Olhei para ele. Ele me olhou meio envergonhado, quis desviar o olhar. Tive a impressão que ele não se sentia digno de olhar para as outras pessoas, naquele momento, para mim. Antes que o olhar dele escapasse ao meu, sorri e falei "bom dia". Ele deu um tímido sorriso e respondeu: "Bom dia em nome de Jesus"! Fiquei arrepiada.rss
Senti uma felicidade e uma paz muito grande. E no meu íntimo respondi: Assim seja!
Continuei minha caminhada, me sentindo mais leve, não sei por que, mas foi assim.
Estou aqui pensando, é engraçado como pequenas coisas, pequenos gestos, algumas palavras podem significar tanto, podem fazer tão bem. 
Ver um trem passar e ver aquele senhor, que apesar da sua simplicidade, da sua carência e mesmo diante da dificuldade que deve ser a vida dele, dizer palavras tão belas. Tudo isso, ou só isso (como alguns podem pensar), significou muito para mim, me deu mais motivação para começar o dia mais agradecida, mais motivada, mais feliz!

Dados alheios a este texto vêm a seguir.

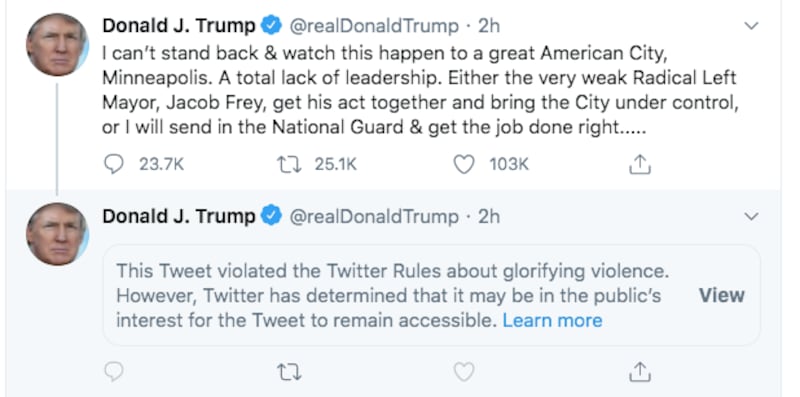Click verified badge on the second tweet
Image resolution: width=800 pixels, height=397 pixels.
pyautogui.click(x=271, y=216)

terça-feira, 4 de junho de 2013

Ainda sobre sonhos

... essa noite sonhei que havia perdido meus filhos, os três.
Eles haviam sumido. Eu estava desesperada à procura deles.
De repente o Bruno, a Letícia e o Alexandre (meu sobrinho) que pelo jeito também estava sumido, aparecem.
Quis saber onde eles estavam. O Bruno me disse que estavam em um lugar (algo como outro país). Pra mim, eles tinham sido raptados e tinham conseguido escapar. O Bruno falou que não era nada disso.
Disse que podiam ir e vir à hora que quisessem. Então quis saber do Danilo. Porque não estava ali, com eles. Ele falou que ele não quis vir. Decidiu ficar mais um pouco.
Sei que eu fui atrás, queria tirar o Danilo daquele lugar. Um povo estranho. Um lugar estranho.
Consegui ver o Danilo. Ele disse que não poderia voltar, pois essa liberação só ocorria de meses e meses.
Lembro que me desesperei ao perceber que não gostaram de saber que eu havia descoberto aquele lugar. Queria tirar o Danilo de lá de qualquer jeito. Tinha medo de que fizessem o pior com ele. 
No meu desespero me perguntava: Porque a moçada se prontificava a ficar ali sabendo que seus familiares estavam desesperados à procura deles? O que estava acontecendo? O que estavam fazendo com eles?
E em meio ao meu desespero, acordei.
*** 
Estou pensando o que isso pode significar. Será que vi ou ouvi algo, que acarretou nesse sonho, melhor... Pesadelo?
Penso que pode ser reflexo de alguns acontecimentos, algumas dúvidas que me afligem. Talvez um pouco de peso na consciência... Talvez.
Sei lá. Sei que acordei com um sentimento de perda!